LOGEO focuses on advanced algebraic geometry including Gromov-Witten theory and mirror symmetry.
How they've shifted over time
Brown's early H2020 engagement (2016–2019) was almost entirely rooted in humanities — colonial history, transnational adoption, migration studies, and the social dynamics of Iberian empires. From 2020 onward, a clear diversification emerges: nanofabrication coordination (SUSNANOFAB), machine learning for stroke rehabilitation (MAESTRO), and refugee econometrics (SYRREFTDHS) join the portfolio alongside continued historical work. This signals a university broadening its EU collaboration footprint from a humanities stronghold toward applied science and health.
Brown is diversifying from its humanities base toward quantitative and applied fields, making it increasingly relevant for interdisciplinary consortia that bridge social science with technology or health.
How they like to work
Brown participates exclusively as a partner or third party — never as coordinator — which is typical for a non-EU institution in H2020. With 43 unique consortium partners across 19 countries from just 10 projects, they connect into large, geographically diverse networks.
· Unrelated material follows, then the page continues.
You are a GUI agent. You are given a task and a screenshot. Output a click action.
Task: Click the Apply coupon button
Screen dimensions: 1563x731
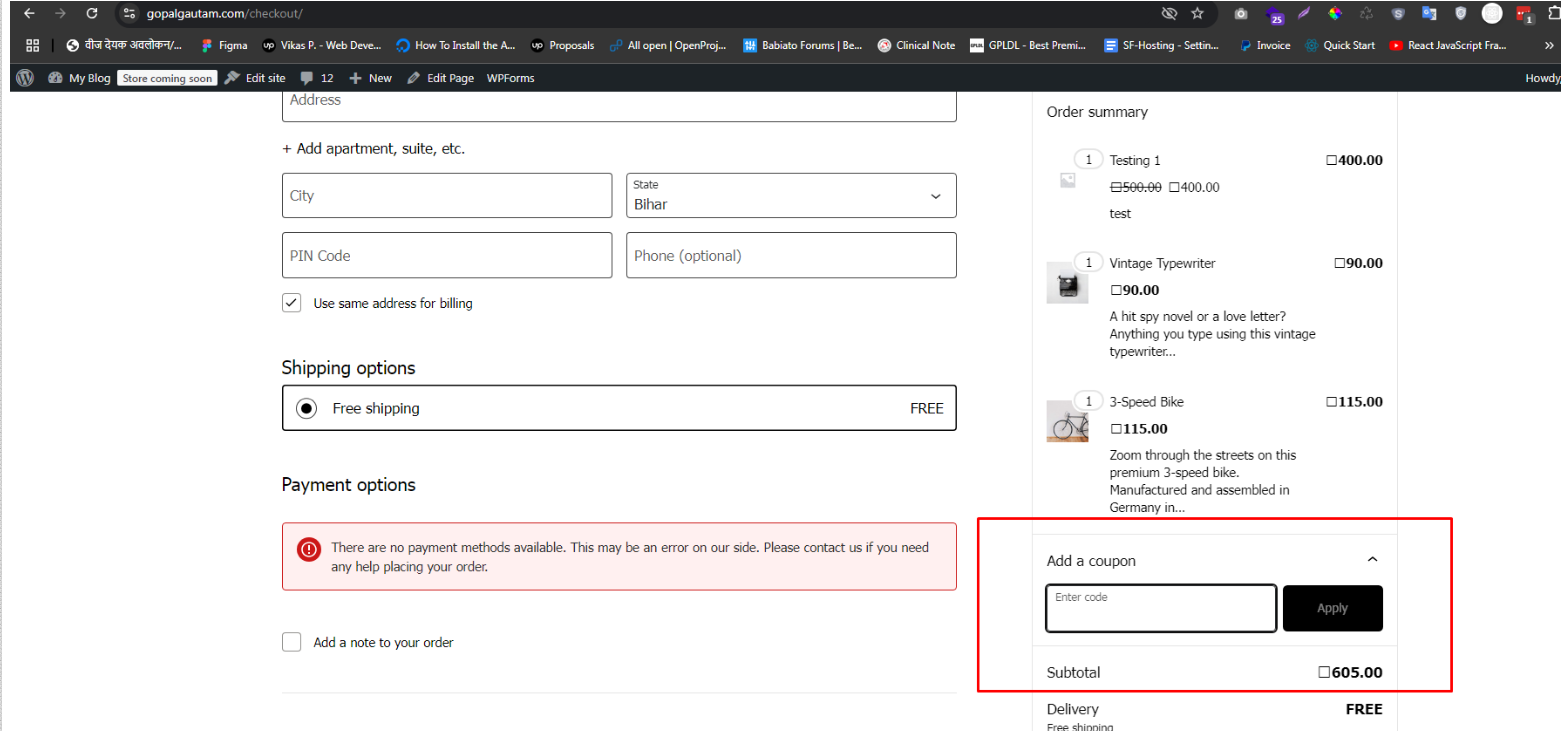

This makes them a valuable international anchor for consortia seeking a prestigious US-based research partner without expecting them to handle project management.
Brown has collaborated with 43 unique partners across 19 countries, reflecting broad international reach driven by MSCA mobility schemes. Their network spans Europe widely, with connections likely concentrated in Portugal, Spain, and the UK given the Iberian history focus of several projects.
What sets them apart
As a US-based Ivy League university, Brown offers something most H2020 participants cannot: deep American academic networks, world-class humanities and social science departments, and a research environment that attracts top global talent. Their unusual combination of colonial history expertise with emerging capabilities in health AI and nanofabrication makes them a versatile partner. For consortium builders, Brown adds international prestige and access to US-based research infrastructure that strengthens global collaboration narratives.
Highlights from their portfolio
- SUSNANOFABOnly non-humanities project in the portfolio, marking Brown's expansion into nanofabrication and manufacturing — a significant departure from their typical profile.
- MAESTROApplies machine learning to stroke rehabilitation forecasting, signaling Brown's move into health-tech and clinical AI.
- REVFAILUnusually creative research concept — studying the genealogy of failure and unsuccess across centuries, spanning Iberian empires and Latin America.